From January 1, 2023, all private solar systems under 25 kilowatts will are considered a separate asset class and are exempt from local taxation.

Shared solar – an inclusive alternative

A potential solution to reduce the cost of solar energy and increase its accessibility is to participate in what is sometimes referred to as a community solar program common solar. This programs Allow multiple households to purchase a portion of the electricity generated by a solar array, allowing people and apartment dwellers who cannot install a system on their roof to purchase clean energy and receive credit for doing so.

“Most of the people who can get solar power are homeowners, so that shuts out a lot of people,” Hoyne said. This includes apartment or multi-family dwellers, those who move too frequently to realize the long-term viability of solar power, homeowners with roofs or house orientations that are not suitable for panels, or people who cannot afford installations.

In 2020 the General Assembly necessary Dominion and Old Dominion Power develop joint solar programs. The State Corporation Commission recently set the minimum bill for Dominion customers — the amount customers still have to pay to cover energy generation costs — at $55, causing some legislature and advocate to lament that it is too expensive to be widely accessible.

Solar United Neighbors pushed for a much lower minimum bill of $10, and Hoyne said that $55, which he believed was the “highest in the nation,” was “not a positive development” and “against the intent of the legislature.” infringed”.

An expanding market

Though cost reductions for solar technologies have far exceeded modest projections — by about 15 percent a year between 2010 and 2020, according to an Oxford University meta-analysis – a report of the Weldon Cooper Center for Public Service argues that associated “soft costs” such as permits, inspections, labor, taxes and grid connection account for 63 percent of the total cost of residential solar PV installations.

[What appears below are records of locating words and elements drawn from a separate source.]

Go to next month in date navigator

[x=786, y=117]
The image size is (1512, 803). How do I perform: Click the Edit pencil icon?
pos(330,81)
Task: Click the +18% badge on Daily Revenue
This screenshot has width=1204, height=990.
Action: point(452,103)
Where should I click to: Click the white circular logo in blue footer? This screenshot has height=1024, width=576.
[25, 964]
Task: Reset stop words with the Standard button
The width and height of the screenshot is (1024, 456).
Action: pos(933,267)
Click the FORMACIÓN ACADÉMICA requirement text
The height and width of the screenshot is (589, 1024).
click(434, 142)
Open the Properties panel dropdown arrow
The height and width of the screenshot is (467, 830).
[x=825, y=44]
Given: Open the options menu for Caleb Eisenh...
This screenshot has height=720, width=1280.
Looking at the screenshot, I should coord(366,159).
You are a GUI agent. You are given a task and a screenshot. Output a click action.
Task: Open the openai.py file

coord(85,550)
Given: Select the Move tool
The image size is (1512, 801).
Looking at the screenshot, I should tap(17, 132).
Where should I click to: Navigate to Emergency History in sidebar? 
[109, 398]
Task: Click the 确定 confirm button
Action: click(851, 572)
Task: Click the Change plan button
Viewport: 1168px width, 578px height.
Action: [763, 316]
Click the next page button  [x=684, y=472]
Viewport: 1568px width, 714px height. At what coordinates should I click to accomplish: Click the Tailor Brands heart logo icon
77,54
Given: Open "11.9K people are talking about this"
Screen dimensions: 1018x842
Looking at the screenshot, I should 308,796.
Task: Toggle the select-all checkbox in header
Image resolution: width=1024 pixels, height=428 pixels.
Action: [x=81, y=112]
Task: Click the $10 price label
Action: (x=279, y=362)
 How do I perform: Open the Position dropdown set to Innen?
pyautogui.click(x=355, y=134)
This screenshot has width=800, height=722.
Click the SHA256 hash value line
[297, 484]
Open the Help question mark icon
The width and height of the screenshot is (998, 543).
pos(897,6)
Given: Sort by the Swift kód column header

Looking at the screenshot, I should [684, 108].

The average hardware cost in 2018 was about $0.99 per watt, while EnergySage did the grand total costs in the Commonwealth as of July 2022 $2.90 per watt.

Part of the difficulty in finding reliable information on residential solar costs is due to the multitude of factors that go into it, all of which result in large costs variations in prices for different systems and different installers.

Hoyne points to the relative newness of the solar industry as a reason for the “disjointed” nature of online information, as well as the “multiple players” involved. He says there’s potentially room for the Virginia Department of Energy or electric utility companies to fill the gap.

“Now you’re starting to see a small critical mass where more people are able to transition to solar,” Hoyne said. “In terms of why there’s a limited amount of information, it’s just a new market that’s new in terms of broader appeal.”

The US Department of Energy offers solar power generation calculator This estimates the amount of energy that can be generated in a geographic area, although enclosure orientation and tree cover also affect how much direct sunlight reaches a PV array.

Other helpful resources, both for businesses and nonprofits, include: Local Energy Alliance program, SolarizeNOVAGoogle’s Project sunroof, Solar United Neighborsthe Database on state support for renewables and efficiency and a to lead by the Solar Energy Industries Association.